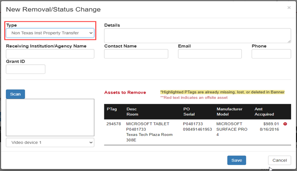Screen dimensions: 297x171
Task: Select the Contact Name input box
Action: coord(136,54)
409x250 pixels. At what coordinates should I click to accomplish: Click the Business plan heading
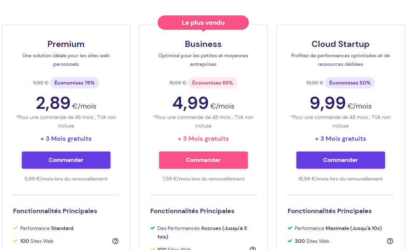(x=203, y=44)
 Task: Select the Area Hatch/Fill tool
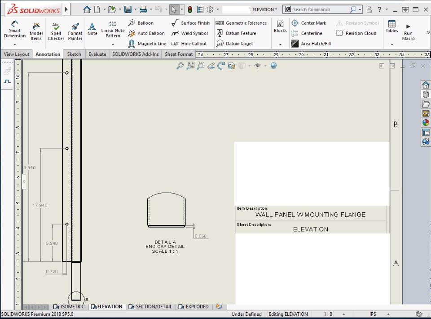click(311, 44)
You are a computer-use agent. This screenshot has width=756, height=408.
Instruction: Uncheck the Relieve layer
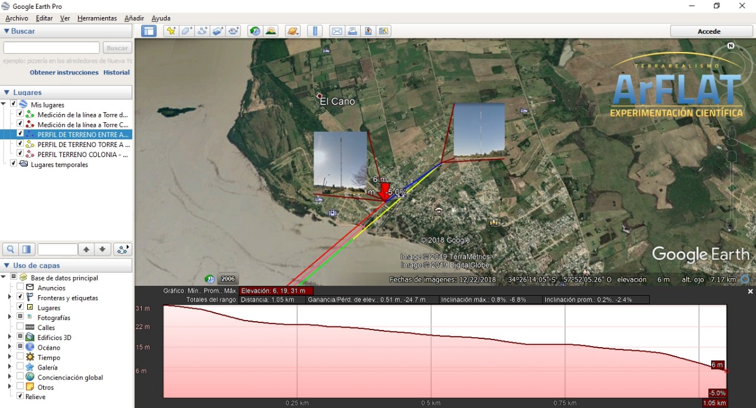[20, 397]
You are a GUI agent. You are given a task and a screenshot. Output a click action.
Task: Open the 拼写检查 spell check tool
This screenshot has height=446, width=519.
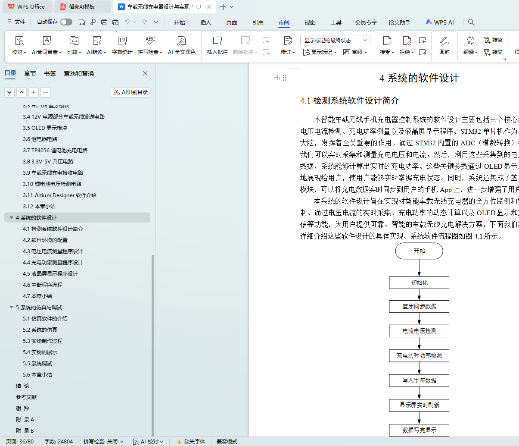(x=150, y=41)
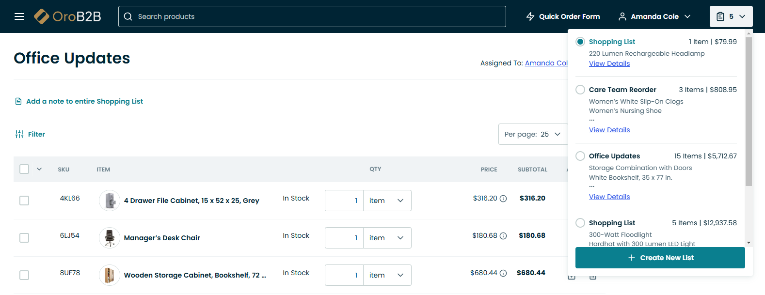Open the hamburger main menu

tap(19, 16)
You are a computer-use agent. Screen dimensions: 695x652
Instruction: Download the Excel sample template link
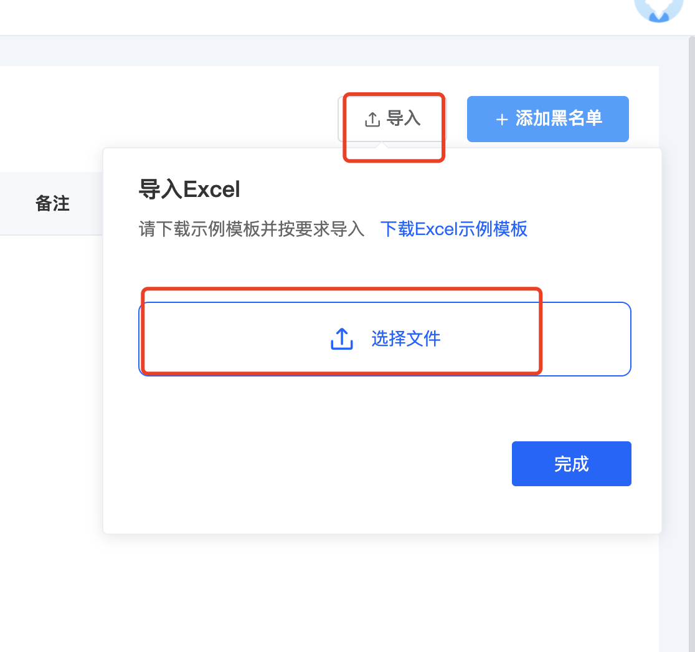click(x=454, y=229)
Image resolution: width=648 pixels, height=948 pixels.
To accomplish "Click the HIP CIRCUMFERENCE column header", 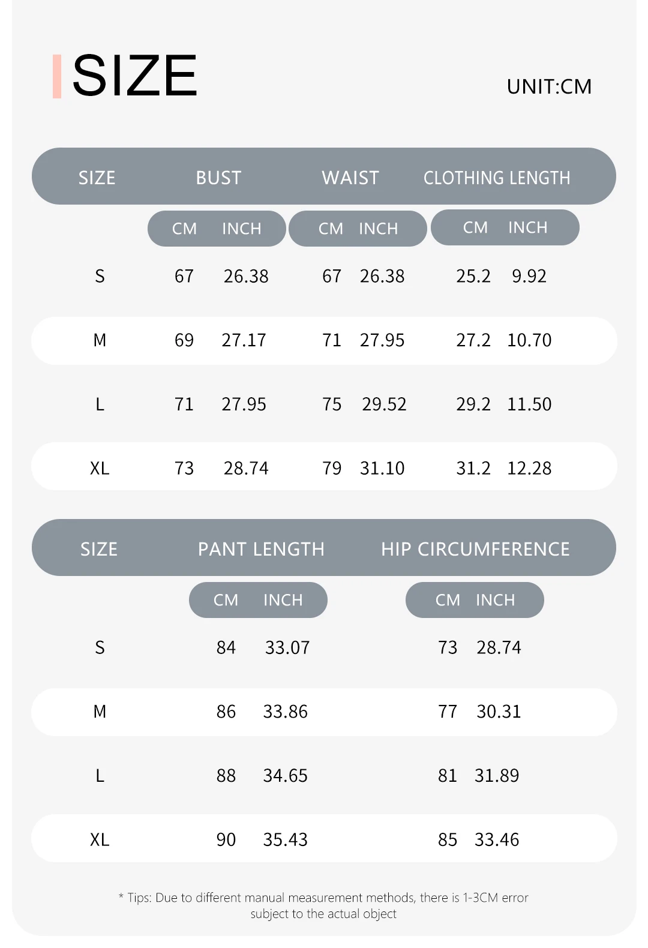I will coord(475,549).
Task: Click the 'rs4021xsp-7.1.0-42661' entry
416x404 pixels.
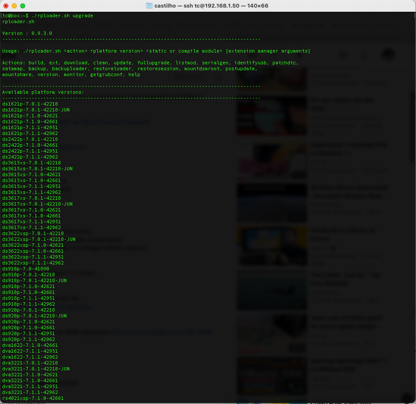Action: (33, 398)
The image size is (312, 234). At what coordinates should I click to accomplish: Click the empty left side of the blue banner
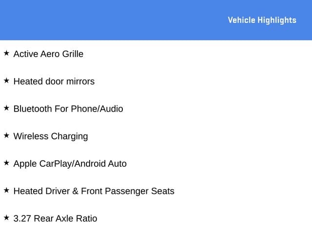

*THE PROBLEM*
For this listing, copy out every line that includes the word "computer".

*OUTPUT OF THE EXERCISE*
You are a computer-use agent. This screenshot has width=756, height=408.
You are a computer-use agent. Screen dimensions: 695x652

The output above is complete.